Activity = With pictures excluded, copy word for word the lines in the data below from the line containing "Image resolution: width=610" through the line containing "Given: Click the User Local logo icon".

Records for this exercise =
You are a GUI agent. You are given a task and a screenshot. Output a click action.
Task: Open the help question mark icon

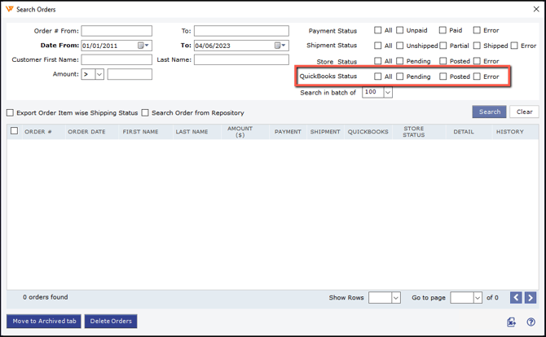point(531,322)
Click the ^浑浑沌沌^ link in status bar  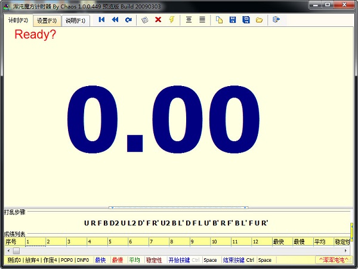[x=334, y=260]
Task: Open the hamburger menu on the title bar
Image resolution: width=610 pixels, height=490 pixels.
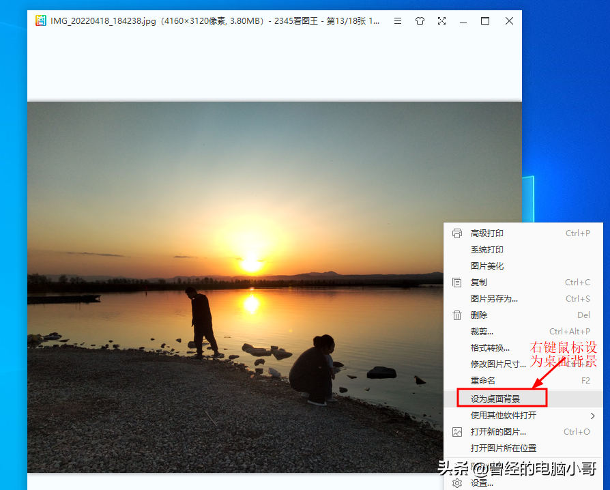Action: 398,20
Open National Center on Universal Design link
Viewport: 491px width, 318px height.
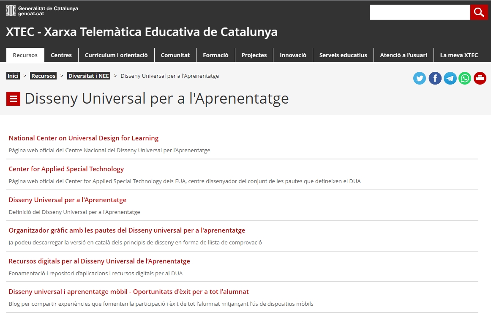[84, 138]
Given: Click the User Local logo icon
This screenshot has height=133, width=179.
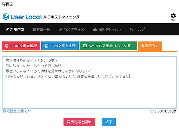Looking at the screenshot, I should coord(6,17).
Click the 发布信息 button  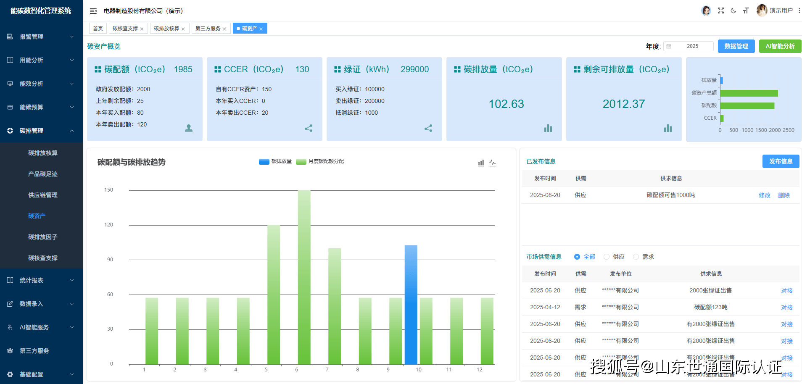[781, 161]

Solution below =
Image resolution: width=610 pixels, height=490 pixels.
Action: 398,20
Open National Center on Universal Design link
Viewport: 491px width, 318px height.
[84, 138]
Given: Click the User Local logo icon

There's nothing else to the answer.